楚沐听着这话,心中一阵排挤,果然是有的媳妇忘了兄弟,我这辛苦了一天,忙着给你们善后呢。你们可到好,两人出去约会去了。
之后的这段时间,见宫羽和李可儿形影不离的样子,楚沐也再也没提去梁县的事情。
两人帮着李可儿一家收割麦田,然后拉回来脱粒,晾晒,装箱,交粮。
也算是十分充实,当然最卖力的那个当属是宫羽了,干起活来那可是从不惜力,李老汉每每看到宫羽,那嘴巴都挒到后脑勺上去了。
半月之期已到,宫羽也是在楚沐一声声的催促声中,才同李可儿道别开来。
两人翻身上马,在李可儿那盼君再来,如胶似漆的眼神中,两人骑马直奔拒北城而去。
路上楚沐对着宫羽问道“你打算如何对师傅说起此事啊!”
“照实说呗,男人嘛,起码要敢作敢当的吧。不过到时候你可要帮我多美言几句。万一父亲发起火来,你可要替我挡一挡。”宫羽一脸谄媚的说道。
“这时候想起兄弟了,早干嘛去了。前几天我去找你聊事的时候,你可是只顾着谈情说爱了,都不正眼瞧我的。”
宫羽看着楚沐那一脸幽怨的表情,也是有些尴尬的摸了摸鼻尖,也是知道这段时间确实有些怠慢了楚沐。宫羽便笑着握起拳头锤了锤自己的胸口说道“做兄弟,在心中嘛!何必那么计较呢,是吧!”
“你他丫的说这话,良心不会痛的嘛!”
…………
楚沐给宫羽倒了杯酒,开口安慰道“最终没能走到一起,只能说缘分未到嘛。我至今还记得当年咱俩回来之后,你同师傅讲起你要娶可儿姐的时候,师傅差点没把你打死。
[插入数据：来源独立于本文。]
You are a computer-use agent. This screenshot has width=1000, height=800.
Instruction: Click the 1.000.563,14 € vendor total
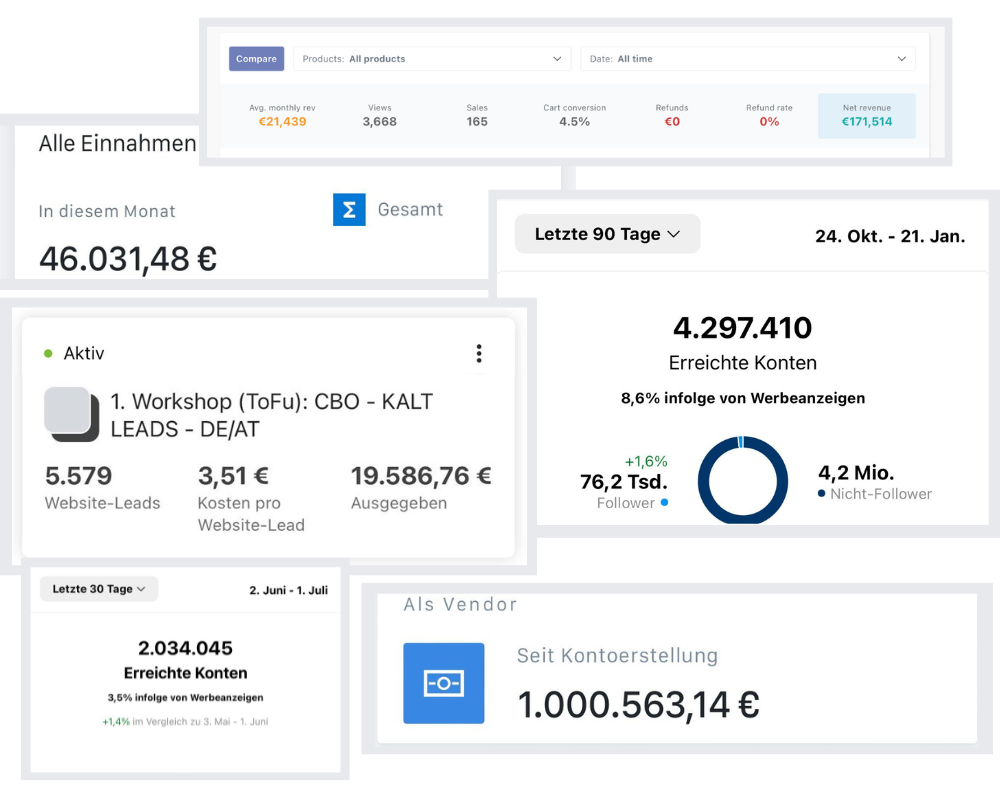tap(638, 705)
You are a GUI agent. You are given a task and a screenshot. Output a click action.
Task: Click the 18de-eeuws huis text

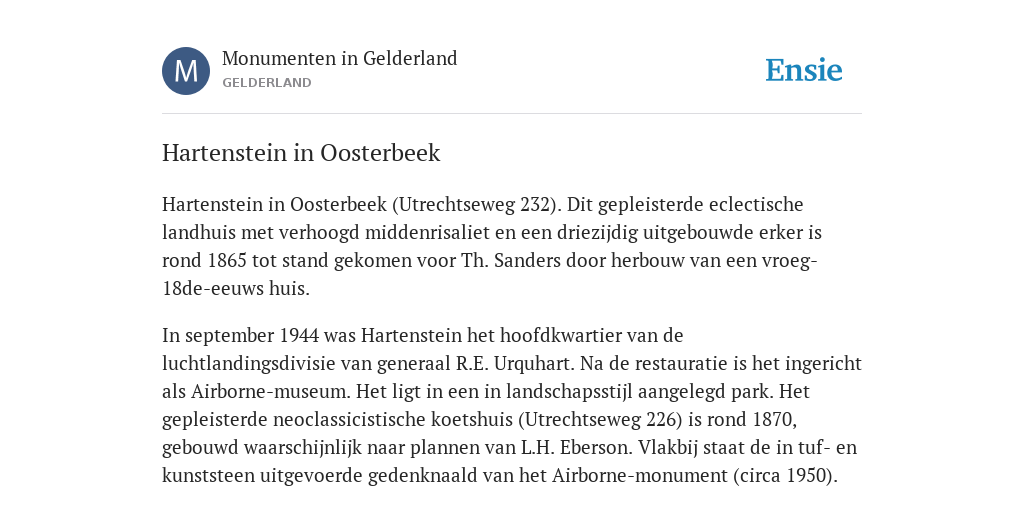click(235, 289)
”
宫羽听闻此话,也是回忆了一下当时的情形,那股疼痛感,至今记忆犹新呐!
“父母之命,媒妁之言嘛!而且像我们这种家世出来的孩子,未来如何都是自家长辈给安排好了的。对于我这种想私定终身的情况,对整个家族来说都是不允许发生的。可笑的是,我竟然还自大的想着同她私奔,最终还是苦了她。”宫羽一口饮进杯中酒,声色沙哑的说道。